I had been musing all day about my next posting. I had considered the swine flu pandemic (is it or isn't it), the outrageous response of some in talk radio to the swine flu (yes, Michael Savage, I'm talking about YOU!), and the Chrysler bankruptcy. There were a great many things flowing through my mind when they were all erased by a car that very nearly flew by me on the interstate.
Please understand that cars passing me on the interstate is not normally something I take much notice of, unless accompanied by obscene hand gestures or flashing lights. This particular car was marked in such a way that I couldn't help but notice it. The car was prominently marked "Mayor of ______". I have every reason to believe that the driver of the car was none other than the mayor of our small city. He was traveling at a rate of speed that is usually reserved for emergency vehicles or NASCAR drivers. I was soon left far behind. By the way, my cruise control was set on 70mph.
By now you are no doubt wondering why I bother to mention this, after all, doesn't everybody speed? Isn't the mayor an important person? Surely he had some important business to tend to. While I'm sure that the mayor (or whoever was driving his car) had a very good reason to be attempting to achieve "warp speed" I am troubled by the incident all the same.

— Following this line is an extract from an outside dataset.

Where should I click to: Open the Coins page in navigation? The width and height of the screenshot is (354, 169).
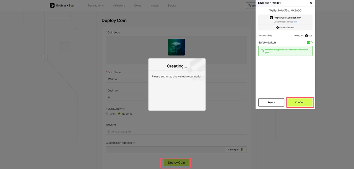pos(137,6)
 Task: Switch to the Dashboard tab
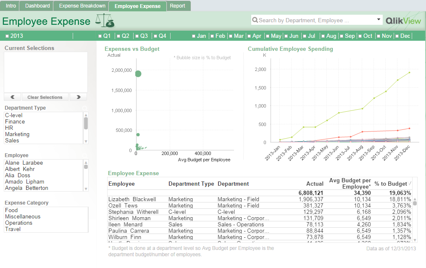click(37, 6)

Why? The mayor of our fair city receives quite a bit of press coverage, most of it by his own design. Some months ago he had a very public (all of his actions seem to be public) dust up with the acting chief of police. It seems that the mayor was attempting to coordinate police investigations. This in spite of the fact that the mayor is not a police officer. When questioned about his involvement he replied that as mayor he was the "chief law enforcement officer" for the city and as such he was free to do so.
I have no desire to debate the merits, or lack of, of the mayor's position. My concern is the blatant disregard that the "chief law enforcement officer" of my city had for the law of the state of Mississippi. My question is this: Do the laws of the land apply to those who are elected to uphold them? A speeding mayor may seem to be inconsequential, but I for one don't happen to believe that it is. A mayor, or police officer, who disregards the law is not fit for office.
Turning this line of thought to the church (I have a funny way of doing that, I know) the implications are obvious. If the pastor, deacon, Sunday School teacher is free to disregard the word of God or the accepted guidelines that are in place for their local church, who is to stop anyone else from disregarding the same? Baptists hold very strongly to the doctrine of the priesthood of the believer. This doctrine holds that all men and women are equally free to approach God without the need for a human mediator. Yet even the most ardent supporter of this doctrine will readily agree that the word of God is the ulitmate guide for the operation of the church and the qualifications of its leadership.
So what does a speeding mayor have to do with how a church operates? Very simply, there has to be accountablility to some higher authority if there is to be any sense of decency and order in how our society and churches function. If the laws of the state are of no consequence to a mayor and the Bible is of no consequence to a church or denomination there is no end to mischief that can follow. How very interesting is the similarity between the disintegration of our society and the abandonment of biblical authority for the believer and the church.